Problem to work on -
Go to the line with "Instruction: Click the" in the material below and copy from there through the line with "You are a GUI", exactly. Pictures are not copied.

Entries shown -
◆ ◆ ◆

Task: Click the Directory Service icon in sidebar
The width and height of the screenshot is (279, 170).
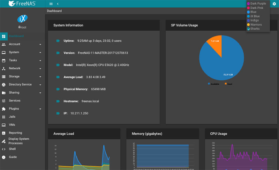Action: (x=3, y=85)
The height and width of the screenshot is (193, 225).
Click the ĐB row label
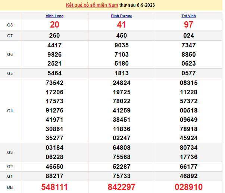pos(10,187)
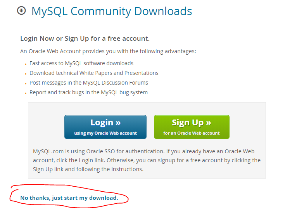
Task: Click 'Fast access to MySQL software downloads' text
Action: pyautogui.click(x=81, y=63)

◆ ◆ ◆

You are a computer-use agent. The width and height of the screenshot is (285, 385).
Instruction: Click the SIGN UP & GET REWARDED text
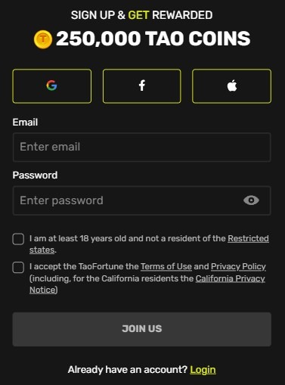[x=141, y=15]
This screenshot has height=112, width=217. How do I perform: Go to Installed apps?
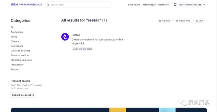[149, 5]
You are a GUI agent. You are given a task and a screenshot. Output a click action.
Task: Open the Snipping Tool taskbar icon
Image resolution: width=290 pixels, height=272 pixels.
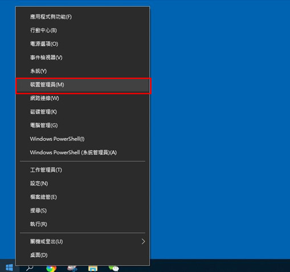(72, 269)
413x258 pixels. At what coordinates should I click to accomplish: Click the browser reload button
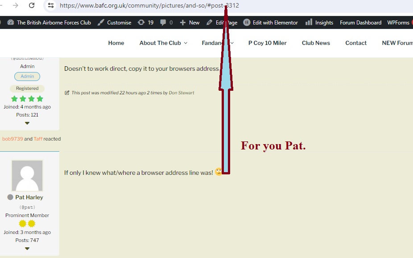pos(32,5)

◆ ◆ ◆

Finished exercise -
Instruction: Click the SIGN UP & GET REWARDED text
[x=141, y=15]
This screenshot has height=112, width=217. How do I perform: Go to Installed apps?
[149, 5]
You are a GUI agent. You are given a task and a screenshot. Output a click action.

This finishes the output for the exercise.